Exercise prompt:
Set down every line from the one with "The width and" to the end of the entries, both ends included, exactly as it reads and without pictures.

======== Exercise material ========

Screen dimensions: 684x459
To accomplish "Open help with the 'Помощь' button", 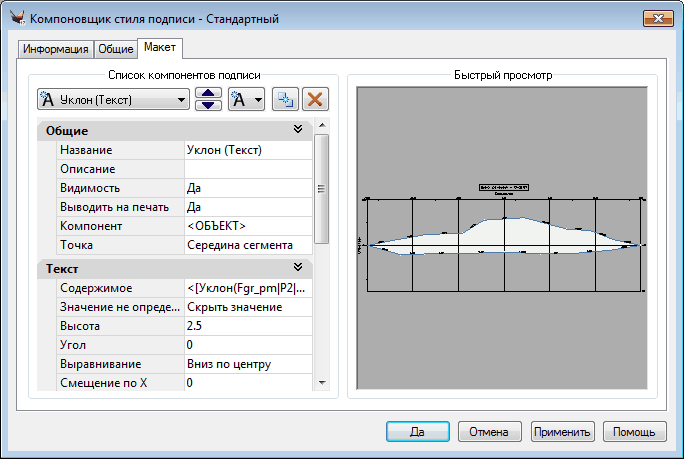I will point(634,432).
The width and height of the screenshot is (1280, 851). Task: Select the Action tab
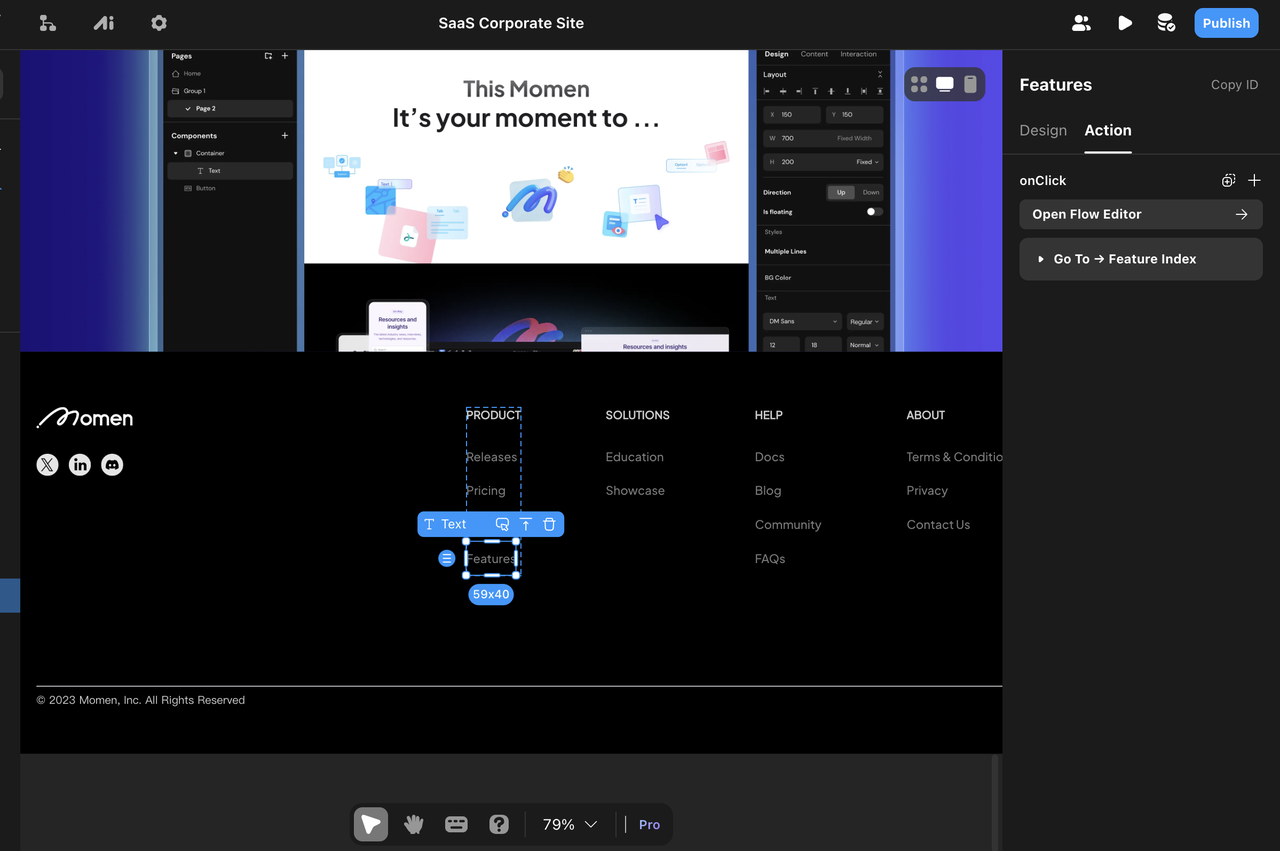coord(1108,130)
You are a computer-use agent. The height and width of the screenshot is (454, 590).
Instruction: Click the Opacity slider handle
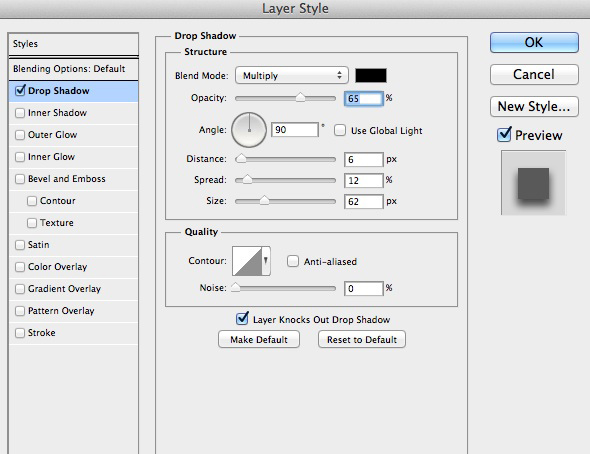pos(300,98)
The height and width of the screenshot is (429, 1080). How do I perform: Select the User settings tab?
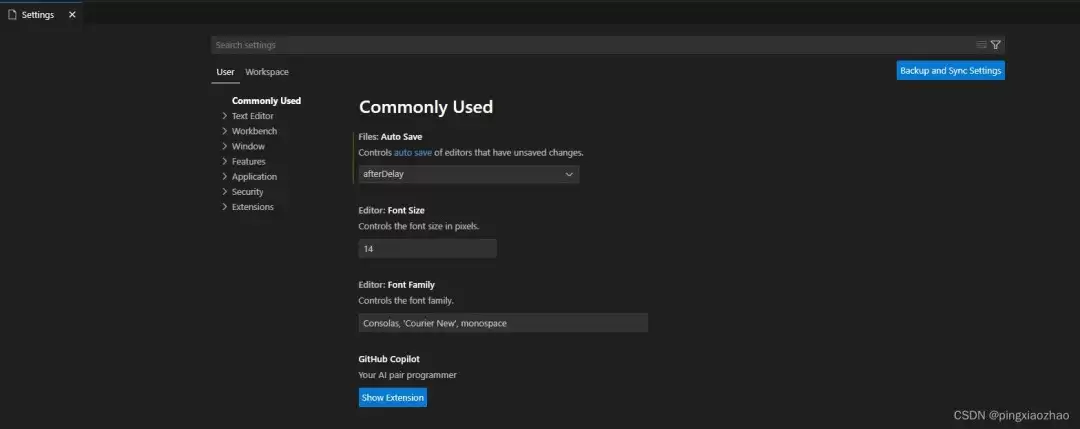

========

Your response:
The width and height of the screenshot is (1280, 851). Task: Select the Action tab
coord(1108,130)
You are a computer-use agent. The height and width of the screenshot is (454, 590).
Instruction: Click the Opacity slider handle
pos(300,98)
The height and width of the screenshot is (429, 1080). How do I perform: Select the User settings tab?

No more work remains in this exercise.